Oleh Hamidulloh Ibda
Direktur Utama Forum Muda Cendekia (Formaci) dan Mantan Ketua Fraksi Senat Mahasiswa Fakultas (SMF) FITK IAIN Walisongo Semarang tahun 2011
Direktur Utama Forum Muda Cendekia (Formaci) dan Mantan Ketua Fraksi Senat Mahasiswa Fakultas (SMF) FITK IAIN Walisongo Semarang tahun 2011
Memang benar, organisasi tidak profit dalam
hal “keuangan”, tetapi organisasi profit dalam hal “ilmu, jaringan, dan membuka
pikiran untuk melihat dunia yang lebih luas”. Itulah yang harus dipikirkan oleh
mahasiswa saat ini.
Jangan pernah berpikir organisasi akan
memberikan apa. Tapi berpikirlah, “aku akan memberikan apa untuk organisasi dan
bangsa ini?”
Menjadi mahasiswa merupakan “kesempatan langka” bagi setiap orang di negeri
ini. Maka dari itu, posisi ini harus dimanfaatkan sebagaimana mestinya. Jika mengacu
pada Tri Dharma Perguruan Tinggi (Pendidikan, Penelitian, Pengabdian),
mahasiswa diharuskan berorganisasi.
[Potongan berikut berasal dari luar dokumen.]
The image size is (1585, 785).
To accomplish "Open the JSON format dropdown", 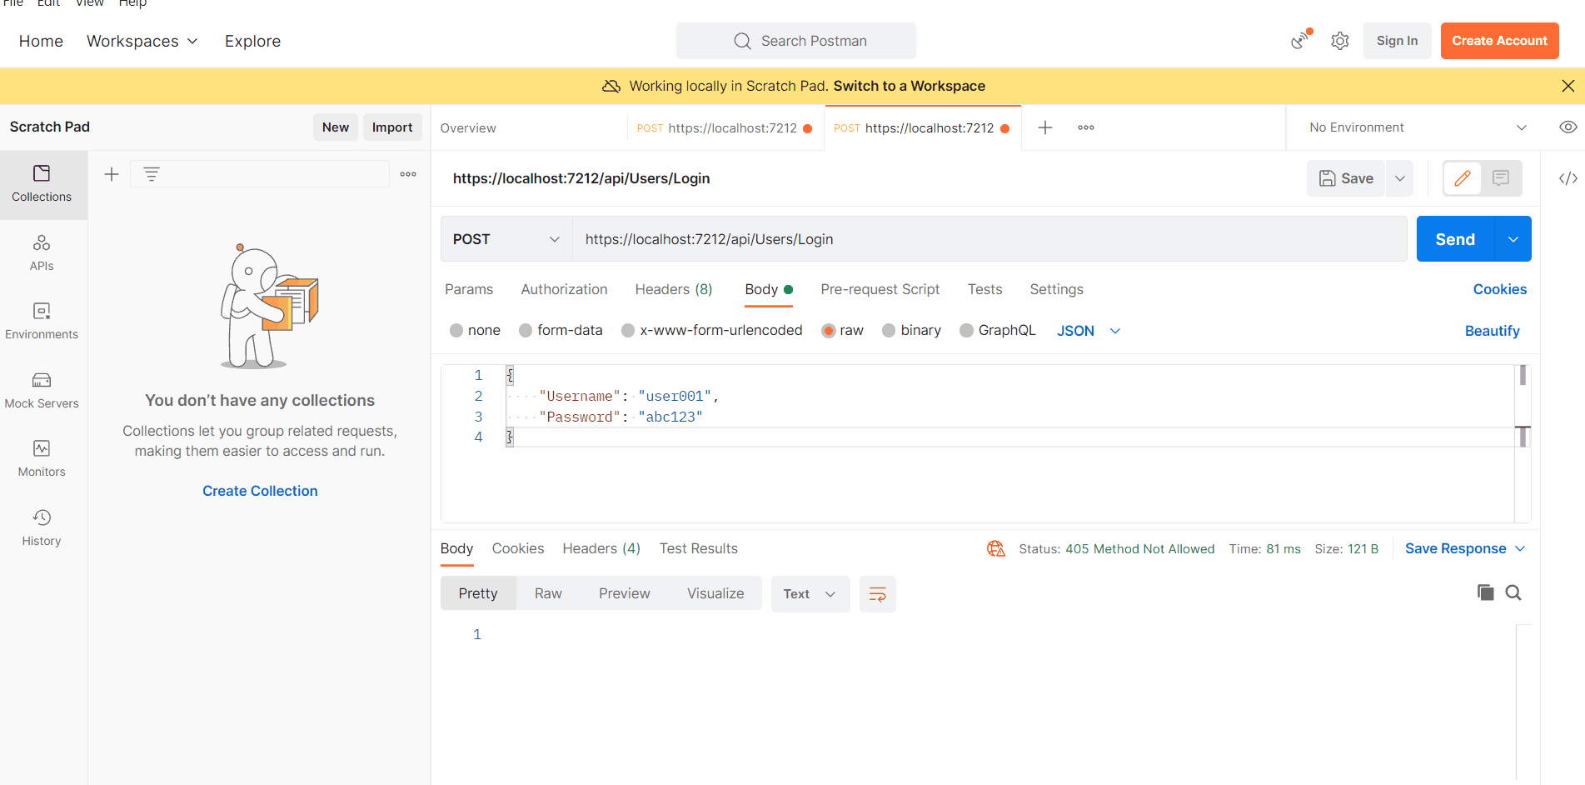I will coord(1087,330).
Pesan implisit inilah yang tertera pada
poin “pengabdian”. Karena tidak mungkin mahasiswa bisa mengabdi tanpa ikut dan
aktif di organisasi.
Karena itu, aktif di organisasi menjadi suatu “keniscyaan” bagi mahasiswa.
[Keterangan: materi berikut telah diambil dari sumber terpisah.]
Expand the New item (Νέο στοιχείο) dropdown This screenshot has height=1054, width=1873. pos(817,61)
Jika tidak mau berorganisasi, hal itu sama saja “dosa besar”. Hal ini juga
pernah ditulis oleh M Abdullah Badri (2012) dalam bukunya berjudul “Kritik
Tanpa Solusi”. Badri menyatakan, bahwa dosa besar mahasiswa salah satunya
adalah malas membaca, menulis, dan bersosialisasi.
Mahasiswa Ideal
Idealnya, mahasiswa
tidak hanya menjadi insan akademis saja. Namun, mereka juga harus menjadi insan
pengabdi (agen of social change). Yang menjalankan peran sosial dengan mengemban misi mewujudkan masyarakat
adil makmur. Selain beraktivitas yang orientasinya di
perguruan tinggi (back to campus), mahasiswa
juga dituntut untuk bersosialisasi di masyarakat (back to social).
Mahasiswa ideal adalah
mereka yang aktif di perkuliahan dan organisasi, baik intra kampus (BEM, HMJ,
Senat Mahasiswa, UKM), dan ekstra kampus (HMI, GMNI, IMM, KAMMI, PMII,) dan
sebagainya. Menjadi
mahasiswa merupakan kesempatan, sedangkan berorganisasi adalah pilihan, bahkan sudah menjadi “keniscayaan”. Mengapa? Karena hanya
mahasiswa yang mampu bergerak dan mengawal perubahan. Jika tidak mahasiswa,
lalu siapa lagi? Karena tidak mungkin “tukang becak, penjual sayur, dan
pemulung” yang melakukan demonstrasi membela hak rakyat.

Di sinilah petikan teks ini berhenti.